La svolta verso la dissoluzione sostanziale dell’Unione europea è iniziata con la Brexit ed è proseguita con la guerra in Ucraina e il summit della Nato di questi giorni. Kissinger è ora soddisfatto: se vuol sapere cosa pensa l’Europa basta che telefoni a Londra. Ma la Gran Bretagna non è l’Unione europea e anzi è contro di essa. Nell’ultimo decennio, Londra ha manovrato in modo che esista una Europa geografica sulla quale esercitare il controllo attraverso accordi bilaterali, un’Europa militare inserita o aspirante alla Nato sulla quale esercitare il comando su delega statunitense e un’Europa economica e sociale coincidente con la Ue da contrastare ed eliminare. La Gran Bretagna non ha alcuna considerazione di questa Unione e la giudica soltanto una consorteria di comodo che alcuni paesi europei hanno messo a disposizione di una burocrazia malsana e autoreferenziale. Di fatto, la vera Unione che la Gran Bretagna sta costruendo è la coincidenza fra Europa geografica ed Europa militare e di entrambe si è autoproclamata paladina e referente (nonché deferente) nei confronti degli Stati Uniti.
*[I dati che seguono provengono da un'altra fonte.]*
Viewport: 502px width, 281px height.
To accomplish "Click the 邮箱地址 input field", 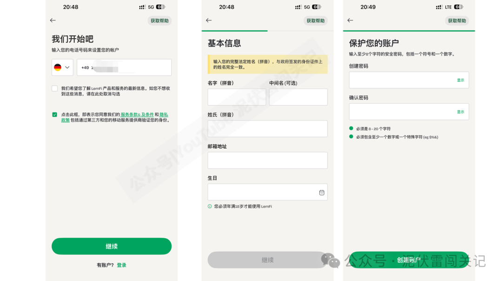I will tap(268, 160).
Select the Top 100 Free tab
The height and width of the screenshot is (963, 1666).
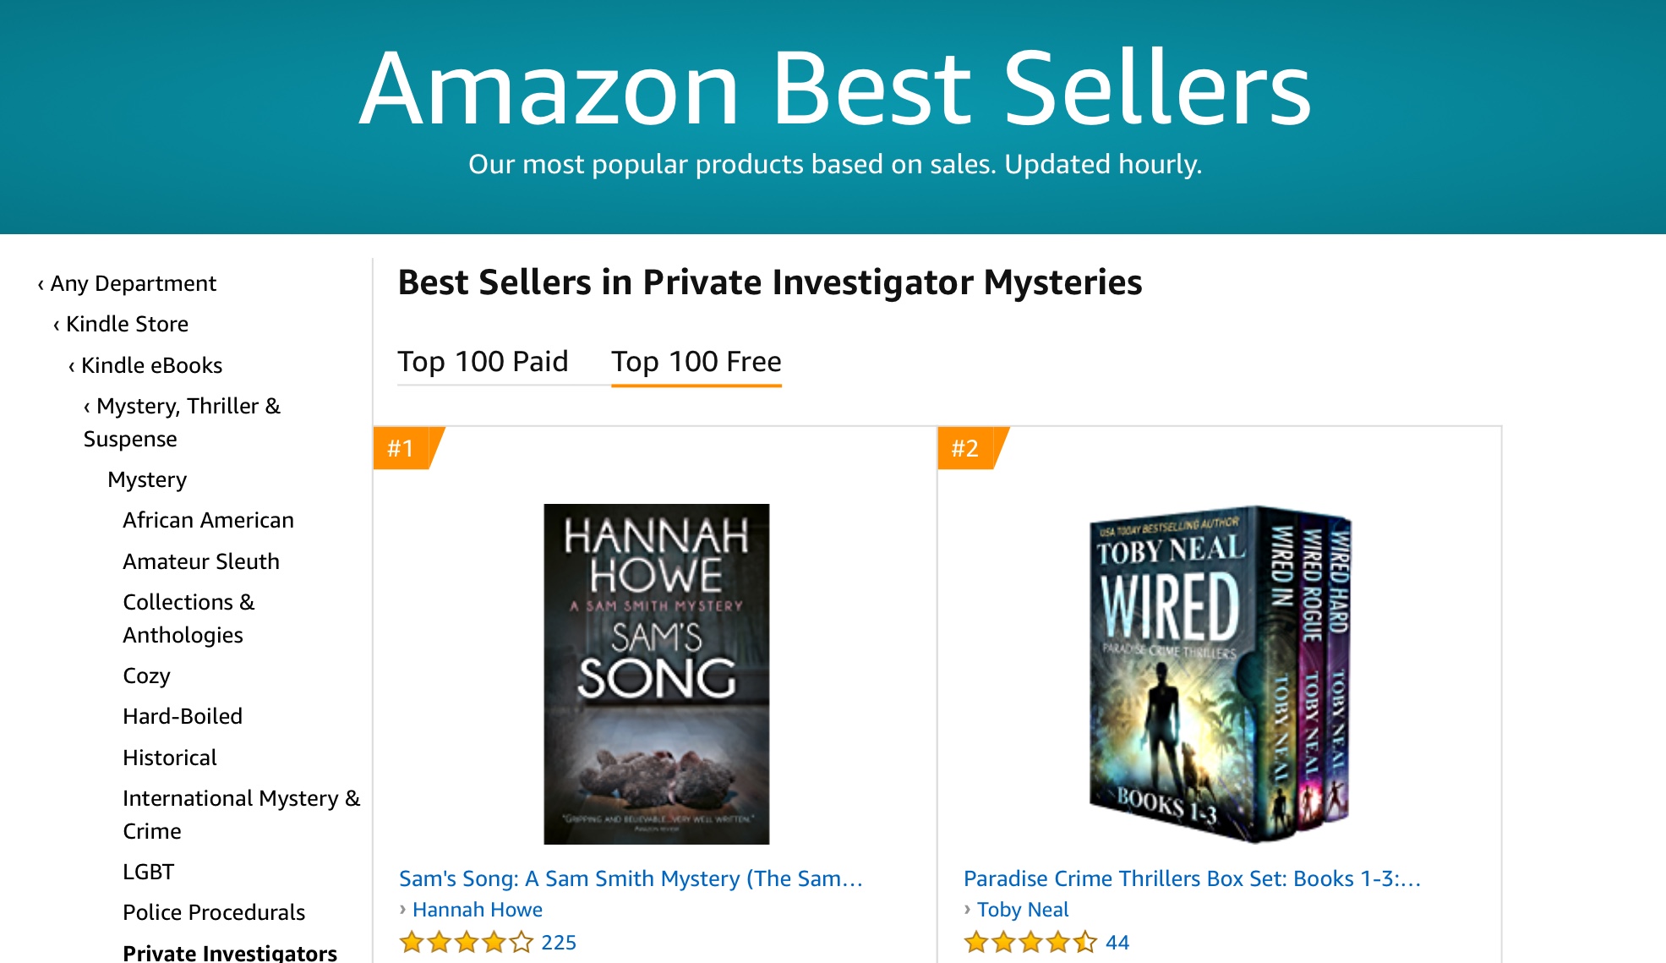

CHI, A CASA NOSTRA come in altri paesi, si dichiara ancora e orgogliosamente atlantista ed europeista non riesce a vedere che l’Europa di cui parlala Nato non solo ha interessi diversi da quelli della Ue, ma non è la Ue. E ora che la Ue si è completamente allineata alla politica bellica statunitense e Nato, che ha miseramente fallito nel compito di preservare la sicurezza europea e che ha deluso tutti i sogni della sua missione iniziale di garantire la pace eliminando le controversie territoriali essa stessa è inutile e ingombrante. Lo hanno invece capii() benissimo a Bruxelles che con tale allineamento tentano di sopravvivere come potere burocratico nell’interesse di una nomenclatura politica, diplomatica, amministrativa, giudiziaria, economica e militare anche a scapito degli interessi dei paesi membri che la tengono in piedi. Non è detto che sia la Nato sia gli Stati Uniti e la Gran Bretagna si oppongano a questo costoso “contentino”. I servizi burocratici sono sempre utili soprattutto se possono essere spacciati come dimostrazione di “unità e autonomia”. Perché così sarà. Fine dei sogni.